Bone Marrow Transplantation
The Bone Marrow Transplantation Unit of Davidoff Oncology Center, Rabin Medical Center, is headed by Dr. Moshe Yeshurun, a leading specialist in stem cells and treatment of hematological diseases. Bone marrow transplantation is one of the greatest achievements of modern medicine. Currently, this is the most efficient method of treatment of patients suffering from leukemia, lymphodenoma, myeloma, breast cancer, and other diseases associated with immunodeficiency. In Israel, this field of medical science is given the utmost priority, and the achievements of Rabin Medical Center experts have been widely recognized to be among the world's best.
The Bone Marrow Transplantation Unit of Rabin Medical Center is equipped with state-of-the-art medical devices. Its highly-qualified personnel includes hematologists, oncologists, radiologists, infectious disease specialists, and psychologists. Rabin Medical Center is constantly involved in serious oncology and haemato-oncology research.

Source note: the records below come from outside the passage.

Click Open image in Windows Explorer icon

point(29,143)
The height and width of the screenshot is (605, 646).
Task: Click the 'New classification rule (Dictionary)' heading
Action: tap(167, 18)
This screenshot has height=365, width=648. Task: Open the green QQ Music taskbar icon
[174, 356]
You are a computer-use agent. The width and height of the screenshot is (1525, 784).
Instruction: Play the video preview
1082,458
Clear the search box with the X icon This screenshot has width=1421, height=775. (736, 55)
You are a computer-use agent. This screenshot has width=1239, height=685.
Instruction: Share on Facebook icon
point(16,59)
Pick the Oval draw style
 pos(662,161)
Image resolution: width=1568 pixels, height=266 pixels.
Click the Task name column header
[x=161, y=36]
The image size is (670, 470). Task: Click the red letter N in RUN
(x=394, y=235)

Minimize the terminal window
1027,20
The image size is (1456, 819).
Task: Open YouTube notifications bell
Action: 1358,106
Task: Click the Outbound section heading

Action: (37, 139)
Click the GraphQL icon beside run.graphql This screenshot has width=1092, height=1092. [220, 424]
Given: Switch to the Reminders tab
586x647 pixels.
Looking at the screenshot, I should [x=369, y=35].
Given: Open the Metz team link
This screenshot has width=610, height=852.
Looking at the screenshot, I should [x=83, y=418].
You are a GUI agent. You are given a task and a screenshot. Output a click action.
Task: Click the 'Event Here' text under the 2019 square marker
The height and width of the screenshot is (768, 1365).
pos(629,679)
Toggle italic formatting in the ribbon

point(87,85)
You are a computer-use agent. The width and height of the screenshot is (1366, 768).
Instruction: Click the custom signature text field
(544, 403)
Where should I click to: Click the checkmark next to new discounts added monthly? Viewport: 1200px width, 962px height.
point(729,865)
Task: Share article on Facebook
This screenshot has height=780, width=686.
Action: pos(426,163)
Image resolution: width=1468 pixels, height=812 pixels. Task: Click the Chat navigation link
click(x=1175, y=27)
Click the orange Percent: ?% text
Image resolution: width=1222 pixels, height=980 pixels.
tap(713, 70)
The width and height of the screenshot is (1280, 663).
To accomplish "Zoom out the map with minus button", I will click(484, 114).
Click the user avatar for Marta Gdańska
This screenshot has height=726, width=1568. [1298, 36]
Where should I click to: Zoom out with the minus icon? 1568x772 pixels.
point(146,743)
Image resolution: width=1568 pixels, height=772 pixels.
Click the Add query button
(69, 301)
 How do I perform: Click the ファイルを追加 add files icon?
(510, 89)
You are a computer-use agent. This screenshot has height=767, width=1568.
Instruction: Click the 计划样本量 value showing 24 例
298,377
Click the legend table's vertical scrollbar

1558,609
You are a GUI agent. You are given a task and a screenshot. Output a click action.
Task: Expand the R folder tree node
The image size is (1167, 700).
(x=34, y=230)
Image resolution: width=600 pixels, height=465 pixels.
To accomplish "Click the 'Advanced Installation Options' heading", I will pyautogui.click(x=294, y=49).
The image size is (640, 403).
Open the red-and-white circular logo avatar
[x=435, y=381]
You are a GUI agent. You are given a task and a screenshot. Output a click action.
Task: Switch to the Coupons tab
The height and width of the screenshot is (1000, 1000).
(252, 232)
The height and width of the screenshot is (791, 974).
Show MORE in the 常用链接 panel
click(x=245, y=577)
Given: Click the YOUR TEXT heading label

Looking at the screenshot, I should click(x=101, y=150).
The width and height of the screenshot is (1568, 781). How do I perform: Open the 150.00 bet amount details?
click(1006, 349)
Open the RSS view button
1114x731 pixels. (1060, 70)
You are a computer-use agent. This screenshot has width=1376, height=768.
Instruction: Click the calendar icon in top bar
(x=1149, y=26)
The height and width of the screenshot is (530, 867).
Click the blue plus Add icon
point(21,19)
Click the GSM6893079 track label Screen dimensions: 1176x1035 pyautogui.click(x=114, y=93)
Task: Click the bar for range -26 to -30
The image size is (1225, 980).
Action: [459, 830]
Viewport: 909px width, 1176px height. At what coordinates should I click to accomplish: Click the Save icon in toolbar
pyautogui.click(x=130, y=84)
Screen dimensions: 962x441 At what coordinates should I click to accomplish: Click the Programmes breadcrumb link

Following is the list of diseases requiring bone marrow or stem cells transplantation
Congenial diseases: adrenoleukodystrophy, Griscellis syndrome type 2, Hurler syndrome, metachromatic leucodystrophy, thalassanemia, hemophagocytic lymphohistiocytosis, Wiskott Aldrich syndrome, congenial metabolism disorders. Evoked diseases: acute lymphoblastic leukemia, chronic lymphatic leukemia, acute myeloid leukemia, chronic myelogenous leukemia, aplastic anemia, Hodgkin lymphom, multiple myeloma, myelodysplastic syndrome, Non-Hodgkin lymphoma, paroxysmal nocturnal hemoglobinuria, acute radiation syndrome
Bone Marrow Exfusion
The exfusion is performed under general anesthesia; in some cases, epidural (spinal) anesthesia may be recommended. Bone marrow is collected using large-diameter needles through multiple punctures on the both sides of the wing of ilium. The quantity of bone marrow thus obtained should not exceed 10 – 15 ml per one kilogram of the donor’s body weight. To prevent the development of acute graft-versus-host reaction, T-lymphocytes can be removed from allogenic bone marrow before the implantation by using monoclonal antibodies. Autologic bone marrow can be purified of malignant cells using cytostatic agents. After being collected, autologic bone marrow is usually subjected to cryoconservation using the dimethylsulphoxide (DMSO) cryoprotectant and programmed freeze. The frozen cells are stored in liquid nitrogen at the temperature of – 196 °C. The process of bone marrow exfusion does not lead to any serious complications in 99 percent of cases; however, complications may be caused due to anesthesia effects or rapid blood loss. The bone marrow infusion in allo-BMT or syngeneic BMT is intravenous, by drop administration, within 24 – 48 hours after chemo- or radiotherapy. The autologic bone marrow infusion is performed in the same manner, as promptly as possible after the bone marrow is thawed at a temperature of 42 – 45 °C.